(Luna del amor inolvidable de Giraldo Arce. Cuarta entrega.)
(El padre de él)
Ese muchacho siempre tuvo mucha suerte con las mujeres. Su primera esposa es una gran mujer. La morita es una gran mujer, y ahora estaba con esa muchacha que prometía ser una mujer excepcional también.
Siempre fue un niño sensible; padecía al ver el sufrimiento ajeno. Y creció con la mirada triste.

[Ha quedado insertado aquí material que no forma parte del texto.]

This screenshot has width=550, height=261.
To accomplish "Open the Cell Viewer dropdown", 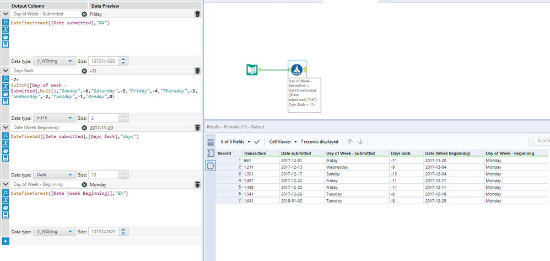I will 283,142.
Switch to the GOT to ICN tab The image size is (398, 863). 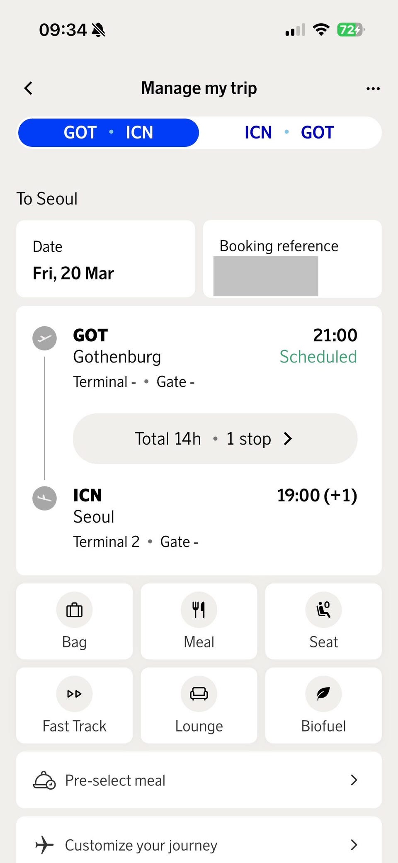click(108, 133)
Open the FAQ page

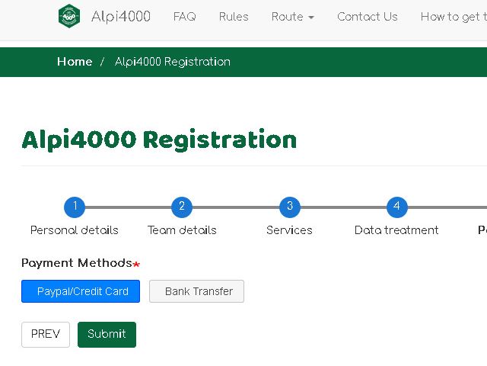pos(184,17)
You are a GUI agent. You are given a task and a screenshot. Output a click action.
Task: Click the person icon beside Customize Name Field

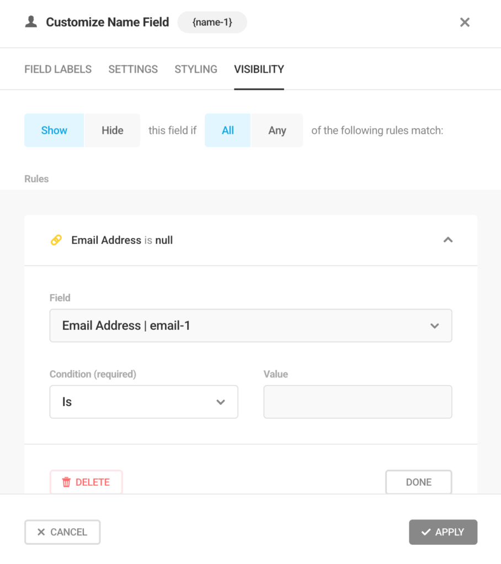click(31, 22)
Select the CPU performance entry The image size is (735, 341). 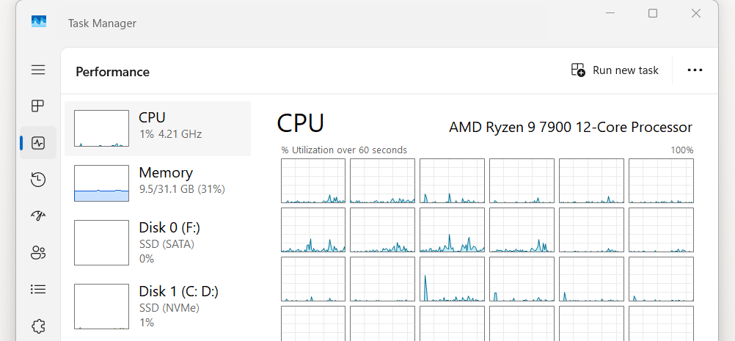tap(158, 128)
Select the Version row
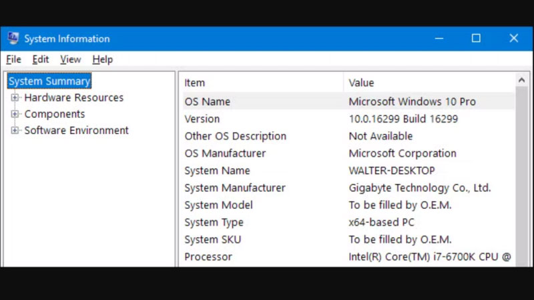534x300 pixels. pyautogui.click(x=202, y=119)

Pero ahora lo estaba viendo, por primera vez desde que murió la madre, alegre todo eltiempo, todo el tiempo sonriendo.
(La esposa del padre)
Se notaba que ella era una buena muchacha; pero yo le había tomado mucho cariño a la mora, y me costaba mucho aceptarla. La mora estaba sufriendo, y yo sentía como una traición hacia ella recibir y atender a su rival en mi casa.

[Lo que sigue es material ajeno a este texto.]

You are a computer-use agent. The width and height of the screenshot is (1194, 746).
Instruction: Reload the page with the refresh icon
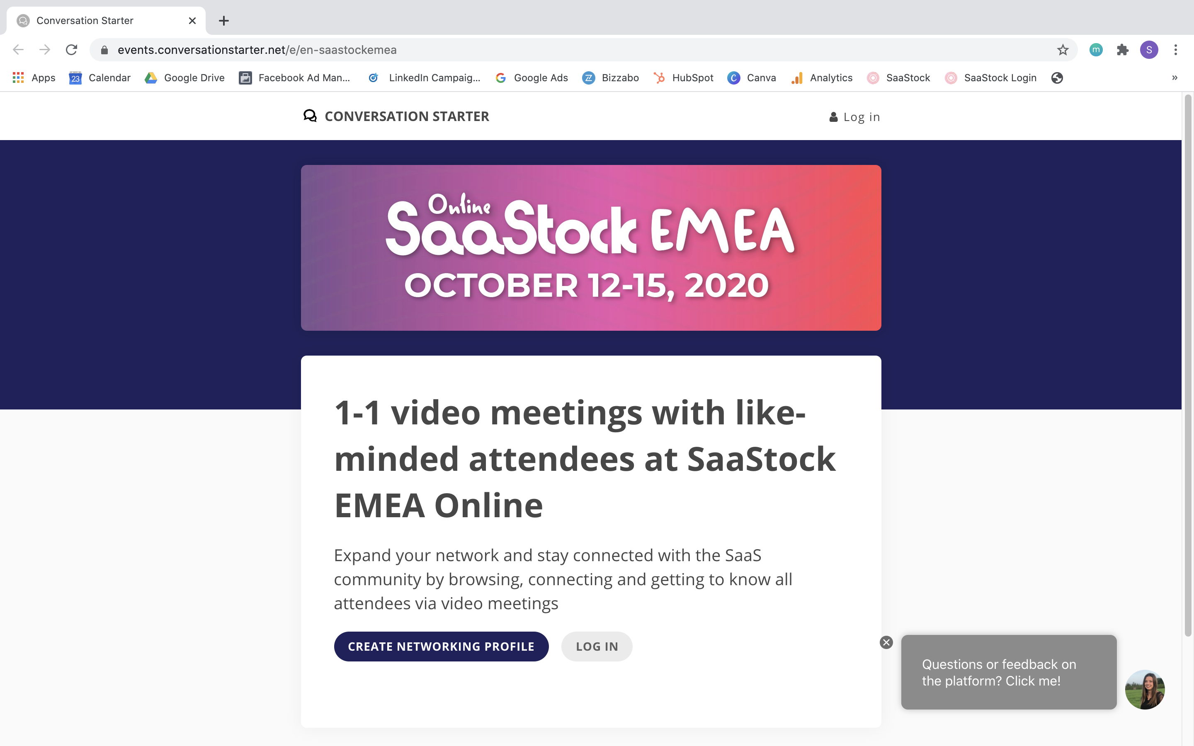pos(72,50)
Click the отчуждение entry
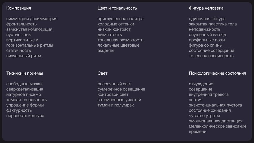 point(201,84)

Cada vez que estaba a solas con él le hablaba de la mora. Le recordaba lo buena que había sido, con la esperanza de que recapacitara. La verdad es que lo veía como un ingrato; usted no sabe las cosas que hizo esa morenita por él. La pasión, la entrega total, el sacrificio. Él agachaba la cabeza, me oía toda la perorata, y al final me decía:
— Es que la tengo metida en la sangre.
Yo creo que había algo de atraso en eso. Por lo menos ella tiene una tía medio santera, y aquí lo que más camina es la brujería.
(La tía médium)
Nací con esa gracia. Hay un muerto que me lo dice todo. Un negro cimarrón que murió en el monte solo, con el grillete en el pie derecho. Fíjese en esta llaga…, aquí, debajo del tobillo. Ahora está seca, pero no se me curaba con nada. Fui al médico millones de veces, mejoraba un poco; pero en cuanto dejaba de untarme los ungüentos volvía a supurar.
Fui a ver montones de santeros que me mandaron sacos de remedios, yerbajos y oraciones. Pero nada; aquello iba de mal en peor. Entonces me dijeron que fuera a Guantánamo, que es la mata de la brujería en Cuba, y tuve la suerte de toparme con una gente seria.
Mira como me erizo…
— Aquí tú no tiene que pagána, mi yina — me dijo el muerto—; tú tiene que desenvolví, jume. Tiene que abrí e trillo pan que tu negro santo salga a trabaja. Y me pasé un mes aprendiendo lo mío. Después de eso, cada vez que me da picazón en la llaga tengo que hacer una misa, montar como se debe y dar caridad —porque al cimarrón lo que le gusta es ayudar, especialmente a la gente que se siente sola.
— Ja… qué va, por cuanto. Si es verdad que usted no va a poner el nombre de nadie le cuento un secreto.—
Si yo hubiera tenido poder para amarrar, ese mango me lo hubiera comido yo. Ese fulano me gustaba un mundo. De verlo nada más se me ponía la carne de gallina.
— No. No es que sea tan lindo ni cosa que se parezca; es lo machote que es. Me encantan los hombres seguros de sí mismos, orgullosos. Y cuando la mora me contó lo buena hoja que era se me hizo la boca agua, la verdad.
(La abuela de ella)
Cuando regresaron del campo ya el mal estaba hecho. La tenía bobita. Figúrese usted: él, un gato viejo, lleno de picardía, que les había pasado el cepillo a cincuenta mujeres; y ella, casi una niña, sin malicia, que solo había estado con el faino ése —buen muchacho, pero zonzo— que parece que nunca la había sacudido como se debe, no sé si me entiende. Un abuso. La noche entera en aquello. La noche entera. Por las mañanas, de madrugada, ella salía a rastras para el trabajo. Menos mal que el día libre se lo pasaba durmiendo. De no ser por eso, la mata. Si ella hubiera tenido que trabajar todos los días, la mata. No se cómo pudo resistir tanto tiempo.
No sé, no sé…
(Ella)
La primera noche en casa nos acostamos como a las diez. Yo era un saco de nervios. Los frijoles me quedaron duros y salados. No los había echado en agua el día anterior —porque estábamos en el campo— y me dio pena pedirle dinero para comprar un pedazo de carne o unos huevos. Tal vez fue que le eché la sal antes de tiempo. También hice arroz y chatitos, y había ensalada de tomate o de lechuga, no me acuerdo bien.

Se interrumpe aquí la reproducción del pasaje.